Given information START
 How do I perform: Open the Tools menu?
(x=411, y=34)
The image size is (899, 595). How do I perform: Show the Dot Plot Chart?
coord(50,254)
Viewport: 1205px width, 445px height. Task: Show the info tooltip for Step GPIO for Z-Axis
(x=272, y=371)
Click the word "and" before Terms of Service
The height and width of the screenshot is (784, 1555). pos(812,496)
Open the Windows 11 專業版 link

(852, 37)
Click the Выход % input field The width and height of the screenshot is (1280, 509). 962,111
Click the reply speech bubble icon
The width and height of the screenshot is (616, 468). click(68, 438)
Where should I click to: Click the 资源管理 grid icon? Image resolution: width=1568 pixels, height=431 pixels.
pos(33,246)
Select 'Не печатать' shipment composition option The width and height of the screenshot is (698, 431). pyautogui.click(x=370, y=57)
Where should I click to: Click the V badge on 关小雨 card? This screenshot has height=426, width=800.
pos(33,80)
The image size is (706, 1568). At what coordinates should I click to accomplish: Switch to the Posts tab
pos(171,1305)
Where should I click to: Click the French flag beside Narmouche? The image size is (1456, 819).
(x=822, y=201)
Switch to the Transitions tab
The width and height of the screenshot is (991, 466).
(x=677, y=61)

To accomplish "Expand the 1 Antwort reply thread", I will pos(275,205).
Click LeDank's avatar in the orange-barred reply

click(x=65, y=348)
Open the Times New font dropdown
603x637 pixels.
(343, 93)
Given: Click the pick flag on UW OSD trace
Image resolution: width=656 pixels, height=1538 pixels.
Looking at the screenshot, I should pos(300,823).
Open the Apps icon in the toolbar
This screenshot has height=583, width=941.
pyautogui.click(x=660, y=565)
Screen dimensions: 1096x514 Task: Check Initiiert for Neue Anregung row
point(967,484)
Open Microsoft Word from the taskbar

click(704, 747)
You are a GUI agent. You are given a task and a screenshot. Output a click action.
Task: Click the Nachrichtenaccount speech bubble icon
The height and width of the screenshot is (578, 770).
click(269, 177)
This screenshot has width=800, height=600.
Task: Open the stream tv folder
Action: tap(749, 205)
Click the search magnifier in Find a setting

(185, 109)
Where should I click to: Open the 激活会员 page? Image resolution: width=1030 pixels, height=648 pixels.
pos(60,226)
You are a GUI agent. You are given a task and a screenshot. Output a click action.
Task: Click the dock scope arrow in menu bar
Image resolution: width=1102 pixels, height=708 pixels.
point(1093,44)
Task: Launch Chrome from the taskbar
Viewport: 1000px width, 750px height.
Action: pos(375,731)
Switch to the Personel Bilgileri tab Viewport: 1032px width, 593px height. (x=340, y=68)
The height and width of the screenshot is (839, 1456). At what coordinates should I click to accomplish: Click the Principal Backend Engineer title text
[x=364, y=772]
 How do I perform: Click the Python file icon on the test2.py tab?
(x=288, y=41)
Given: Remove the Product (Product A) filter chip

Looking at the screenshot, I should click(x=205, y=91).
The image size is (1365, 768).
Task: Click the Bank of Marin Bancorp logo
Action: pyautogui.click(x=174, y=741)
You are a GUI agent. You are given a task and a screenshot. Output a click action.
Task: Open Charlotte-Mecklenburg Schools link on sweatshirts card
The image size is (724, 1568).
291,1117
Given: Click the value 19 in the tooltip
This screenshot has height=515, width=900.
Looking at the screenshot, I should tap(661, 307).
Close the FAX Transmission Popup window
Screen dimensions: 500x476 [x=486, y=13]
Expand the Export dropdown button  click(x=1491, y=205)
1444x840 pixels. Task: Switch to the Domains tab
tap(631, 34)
Given information END
**Problem to work on**
Copy every entry exactly; no part may be left out.

**Solution**
 How do I perform: Open the Tools menu?
(x=411, y=34)
The image size is (899, 595). How do I perform: Show the Dot Plot Chart?
coord(50,254)
Viewport: 1205px width, 445px height. Task: Show the info tooltip for Step GPIO for Z-Axis
(x=272, y=371)
Click the word "and" before Terms of Service
The height and width of the screenshot is (784, 1555). pos(812,496)
Open the Windows 11 專業版 link

(852, 37)
Click the Выход % input field The width and height of the screenshot is (1280, 509). 962,111
Click the reply speech bubble icon
The width and height of the screenshot is (616, 468). click(68, 438)
Where should I click to: Click the 资源管理 grid icon? Image resolution: width=1568 pixels, height=431 pixels.
pos(33,246)
Select 'Не печатать' shipment composition option The width and height of the screenshot is (698, 431). pyautogui.click(x=370, y=57)
Where should I click to: Click the V badge on 关小雨 card? This screenshot has height=426, width=800.
pos(33,80)
The image size is (706, 1568). At what coordinates should I click to accomplish: Switch to the Posts tab
pos(171,1305)
Where should I click to: Click the French flag beside Narmouche? The image size is (1456, 819).
(x=822, y=201)
Switch to the Transitions tab
The width and height of the screenshot is (991, 466).
(x=677, y=61)

To accomplish "Expand the 1 Antwort reply thread", I will pos(275,205).
Click LeDank's avatar in the orange-barred reply

click(x=65, y=348)
Open the Times New font dropdown
603x637 pixels.
(343, 93)
Given: Click the pick flag on UW OSD trace
Image resolution: width=656 pixels, height=1538 pixels.
Looking at the screenshot, I should pos(300,823).
Open the Apps icon in the toolbar
This screenshot has height=583, width=941.
pyautogui.click(x=660, y=565)
Screen dimensions: 1096x514 Task: Check Initiiert for Neue Anregung row
point(967,484)
Open Microsoft Word from the taskbar

click(704, 747)
You are a GUI agent. You are given a task and a screenshot. Output a click action.
Task: Click the Nachrichtenaccount speech bubble icon
The height and width of the screenshot is (578, 770).
click(269, 177)
This screenshot has width=800, height=600.
Task: Open the stream tv folder
Action: tap(749, 205)
Click the search magnifier in Find a setting

(185, 109)
Where should I click to: Open the 激活会员 page? Image resolution: width=1030 pixels, height=648 pixels.
pos(60,226)
You are a GUI agent. You are given a task and a screenshot. Output a click action.
Task: Click the dock scope arrow in menu bar
Image resolution: width=1102 pixels, height=708 pixels.
point(1093,44)
Task: Launch Chrome from the taskbar
Viewport: 1000px width, 750px height.
Action: pos(375,731)
Switch to the Personel Bilgileri tab Viewport: 1032px width, 593px height. (x=340, y=68)
The height and width of the screenshot is (839, 1456). At what coordinates should I click to accomplish: Click the Principal Backend Engineer title text
[x=364, y=772]
 How do I perform: Click the Python file icon on the test2.py tab?
(x=288, y=41)
Given: Remove the Product (Product A) filter chip

Looking at the screenshot, I should click(x=205, y=91).
The image size is (1365, 768).
Task: Click the Bank of Marin Bancorp logo
Action: pyautogui.click(x=174, y=741)
You are a GUI agent. You are given a task and a screenshot. Output a click action.
Task: Open Charlotte-Mecklenburg Schools link on sweatshirts card
The image size is (724, 1568).
291,1117
Given: Click the value 19 in the tooltip
This screenshot has height=515, width=900.
Looking at the screenshot, I should tap(661, 307).
Close the FAX Transmission Popup window
Screen dimensions: 500x476 [x=486, y=13]
Expand the Export dropdown button  click(x=1491, y=205)
1444x840 pixels. Task: Switch to the Domains tab
tap(631, 34)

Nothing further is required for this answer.